= Chevron Engineering =

New Zealand based kit-car and race-car manufacturer

Chevron Engineering Specialties Ltd is a New Zealand–based kit-car and race-car manufacturer owned by Evan and Barbara Fray and founded in 1980. It is based in Massey, Auckland and manufactures three different models, with the Aprisa and Cypher competing in New Zealand sports car racing.

==Classic==
The most numerous Chevron model is the Classic, which is based on the same design concepts as the Lotus Seven. Chevron's first Classic was built in 1984 and was developed further since that time. There were at least two constructed with Leyland P76 V8s.

==Aprisa==
In the 1990s Chevron developed a race car–based on the Mazda RX-7 drivetrain called the "Aprisa" which was raced successfully on the New Zealand sports car circuit.

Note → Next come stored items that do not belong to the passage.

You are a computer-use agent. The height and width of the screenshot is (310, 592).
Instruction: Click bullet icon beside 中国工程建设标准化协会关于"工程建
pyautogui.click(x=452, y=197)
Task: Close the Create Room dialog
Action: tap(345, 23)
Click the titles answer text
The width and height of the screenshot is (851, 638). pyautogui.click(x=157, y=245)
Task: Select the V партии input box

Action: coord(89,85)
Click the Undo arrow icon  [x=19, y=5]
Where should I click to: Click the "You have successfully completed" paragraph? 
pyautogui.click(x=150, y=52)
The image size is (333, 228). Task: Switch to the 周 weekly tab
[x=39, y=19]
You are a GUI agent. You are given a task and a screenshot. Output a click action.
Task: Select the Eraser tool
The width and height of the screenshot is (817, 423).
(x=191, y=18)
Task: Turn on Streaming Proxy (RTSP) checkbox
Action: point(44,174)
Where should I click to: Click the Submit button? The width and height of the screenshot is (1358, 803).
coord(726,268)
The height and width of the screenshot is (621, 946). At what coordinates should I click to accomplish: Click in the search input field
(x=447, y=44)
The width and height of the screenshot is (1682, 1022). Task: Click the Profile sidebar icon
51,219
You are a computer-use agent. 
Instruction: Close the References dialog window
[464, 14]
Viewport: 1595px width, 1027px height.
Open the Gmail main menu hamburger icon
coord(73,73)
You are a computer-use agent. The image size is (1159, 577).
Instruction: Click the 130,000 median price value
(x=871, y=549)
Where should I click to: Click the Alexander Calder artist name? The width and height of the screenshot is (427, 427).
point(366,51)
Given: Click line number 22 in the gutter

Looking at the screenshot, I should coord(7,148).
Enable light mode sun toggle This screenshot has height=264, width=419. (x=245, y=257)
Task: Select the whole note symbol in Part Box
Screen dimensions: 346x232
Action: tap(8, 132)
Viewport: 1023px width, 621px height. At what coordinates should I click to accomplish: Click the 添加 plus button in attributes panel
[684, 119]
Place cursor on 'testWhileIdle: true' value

The car is still available and uses suspension and running gear from both series 4 and 5 RX-7s.

==Cypher==
In 2010 Chevron began developing a new road/race version of the Cypher. The Cypher has a carbon fibre-kevlar composite chassis and a fuel-injected lightweight 4.4 litre V8 multi-valve engine. It is offered in two forms: a touring version for road, and a race version with a turbocharged fuel-injected engine, space-frame chassis, and unitary body.